- [REQUIREMENT 1]:
Summarize the business combinations note in two sentences.
- [REQUIREMENT 2]:
Please reproduce the part of the business combinations note between "KOP provisional fair" and "Provisions (4.1)", inclusive, and substitute "Commercial & other" for "Trade & other".
- [REQUIREMENT 3]:
Proceed with the business combinations note from the point where it stops.

- [EXCERPT]:
---*---

8. Business combinations
On 27 July 2017, the Group completed the acquisition of KOP Surface Products, a South Asian provider of advanced pressure
control wellhead technologies, systems and services for a consideration of $118.0m less cash acquired of $3.9m. The
acquisition was funded by the issue of shares totalling £90.0m. The provisional fair values, which are subject to
finalisation during the first half of 2018, are disclosed in the table below.
There are certain intangible assets included in the £51.6m of goodwill recognised that cannot be individually separated and
reliably measured due to their nature. These items include anticipated business growth, synergies and an assembled
workforce.
KOP provisional fair values
2017
£m
Property, plant & equipment 7.9
Inventories 3.4
Intangible assets
- customer relationships 5.4
- brand name 4.4
- intellectual property 12.4
Trade & other receivables 10.4
Cash & cash equivalents 3.2
Trade & other payables (7.0)
Provisions (4.1)
Current tax 1.4
Deferred tax 3.5
Fair value of net assets 40.9
Goodwill arising on acquisition 51.6
Total consideration 92.5
The total net cash outflow on current year acquisitions was as follows
- cash paid (92.5)
- cash & cash equivalents acquired 3.2
Total cash outflow (note 13) (89.3)
The gross amount and fair value of KOP trade receivables amounts to £10.4m. It is expected that virtually all the
contractual amounts will be collected.
KOP contributed £13.3m to revenue and an operating loss of £4.3m (including exceptional items and intangibles amortisation)
in the period from acquisition to 31 December 2017. If the acquisition had occurred at the start of 2017 the revenue and
profit for the year from acquired operations after exceptional items and intangibles amortisation, would not have been
materially different from the results disclosed in the Consolidated Income Statement. Acquisition costs totalled £1.5m in
the year.
8. Business combinations (continued)
Contingent consideration
Asset Liability
2017 2016 2017 2016
£m £m £m £m
Opening balance 3.9 - (31.0) (35.9)
Liability arising on business combinations - - - (0.6)

---*---

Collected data
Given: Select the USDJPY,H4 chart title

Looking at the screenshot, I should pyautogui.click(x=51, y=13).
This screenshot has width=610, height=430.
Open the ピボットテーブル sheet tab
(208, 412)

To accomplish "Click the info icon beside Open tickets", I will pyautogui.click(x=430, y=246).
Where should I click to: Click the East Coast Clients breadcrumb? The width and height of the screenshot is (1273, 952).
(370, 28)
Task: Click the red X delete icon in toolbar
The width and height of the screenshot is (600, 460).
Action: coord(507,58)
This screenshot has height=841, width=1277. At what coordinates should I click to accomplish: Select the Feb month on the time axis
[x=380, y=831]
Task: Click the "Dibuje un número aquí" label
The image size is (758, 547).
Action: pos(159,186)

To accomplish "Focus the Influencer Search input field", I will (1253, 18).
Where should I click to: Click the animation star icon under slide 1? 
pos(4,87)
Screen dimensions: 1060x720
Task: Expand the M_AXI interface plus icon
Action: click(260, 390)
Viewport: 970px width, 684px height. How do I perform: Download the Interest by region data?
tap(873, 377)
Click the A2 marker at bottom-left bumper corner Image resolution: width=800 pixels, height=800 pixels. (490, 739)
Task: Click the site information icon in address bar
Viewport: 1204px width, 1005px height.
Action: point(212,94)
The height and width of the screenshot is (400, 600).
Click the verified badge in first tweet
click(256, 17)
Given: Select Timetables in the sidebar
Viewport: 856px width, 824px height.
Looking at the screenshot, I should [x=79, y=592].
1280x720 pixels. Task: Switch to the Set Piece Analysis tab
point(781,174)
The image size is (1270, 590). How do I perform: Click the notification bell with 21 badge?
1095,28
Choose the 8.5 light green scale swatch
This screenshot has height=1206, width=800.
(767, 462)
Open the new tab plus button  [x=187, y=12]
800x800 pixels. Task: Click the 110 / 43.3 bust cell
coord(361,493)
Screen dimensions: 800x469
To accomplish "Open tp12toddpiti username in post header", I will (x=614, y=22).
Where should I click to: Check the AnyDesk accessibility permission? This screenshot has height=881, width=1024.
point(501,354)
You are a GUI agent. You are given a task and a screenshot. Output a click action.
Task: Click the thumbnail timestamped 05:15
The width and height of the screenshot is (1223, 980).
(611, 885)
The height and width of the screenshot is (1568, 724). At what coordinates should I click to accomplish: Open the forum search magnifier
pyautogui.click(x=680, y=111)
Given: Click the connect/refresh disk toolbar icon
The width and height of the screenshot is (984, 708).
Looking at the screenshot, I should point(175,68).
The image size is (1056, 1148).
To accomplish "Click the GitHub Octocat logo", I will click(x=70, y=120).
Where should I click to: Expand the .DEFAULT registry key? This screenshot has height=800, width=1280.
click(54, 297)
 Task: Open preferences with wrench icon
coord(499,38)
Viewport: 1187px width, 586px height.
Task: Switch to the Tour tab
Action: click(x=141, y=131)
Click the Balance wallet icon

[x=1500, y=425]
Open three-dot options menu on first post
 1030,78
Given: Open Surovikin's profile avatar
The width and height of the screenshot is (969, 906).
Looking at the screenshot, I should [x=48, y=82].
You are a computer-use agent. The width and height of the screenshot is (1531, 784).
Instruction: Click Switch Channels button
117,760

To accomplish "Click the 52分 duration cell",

---*---

- [RESPONSE AREA 1]:
On 27 July 2017, the Group completed the acquisition of KOP Surface Products, a South Asian provider of advanced pressure control wellhead technologies, systems and services, and recognized £51.6m of goodwill that includes intangible assets such as anticipated business growth, synergies and an assembled workforce. From acquisition to 31 December 2017, KOP contributed £13.3m to revenue and an operating loss of £4.3m, and acquisition costs totaled £1.5m in the year.

- [RESPONSE AREA 2]:
KOP provisional fair values
2017
£m
Property, plant & equipment 7.9
Inventories 3.4
Intangible assets
- customer relationships 5.4
- brand name 4.4
- intellectual property 12.4
Commercial & other receivables 10.4
Cash & cash equivalents 3.2
Commercial & other payables (7.0)
Provisions (4.1)

- [RESPONSE AREA 3]:
Asset arising on business disposal 0.4 4.6 - -
Fair value changes in profit or loss (note 3) (0.1) (0.4) (9.1) 3.7
Contingent consideration (received) paid (note 13) (3.5) (0.6) 38.0 10.6
Unwind of discount (note 3) - - (0.8) (3.8)
Exchange movements in the year (0.3) 0.3 (0.5) (5.0)
Closing balance 0.4 3.9 (3.4) (31.0)
Any contingent consideration is recognised at the date of acquisition or disposal of a subsidiary.
i) Contingent consideration receivable
The disposal of American Hydro Corporation in 2016 included a final escrow payment of £3.6m due for settlement in 2017.
This balance was settled during the year with £3.5m cash received and a £0.1m adjustment recorded in discontinued
operations.
An escrow receivable of £0.4m was booked in the year relating to the sale of the joint venture entity, Energy Products LLC
(EPI). The balance is to be received early 2018.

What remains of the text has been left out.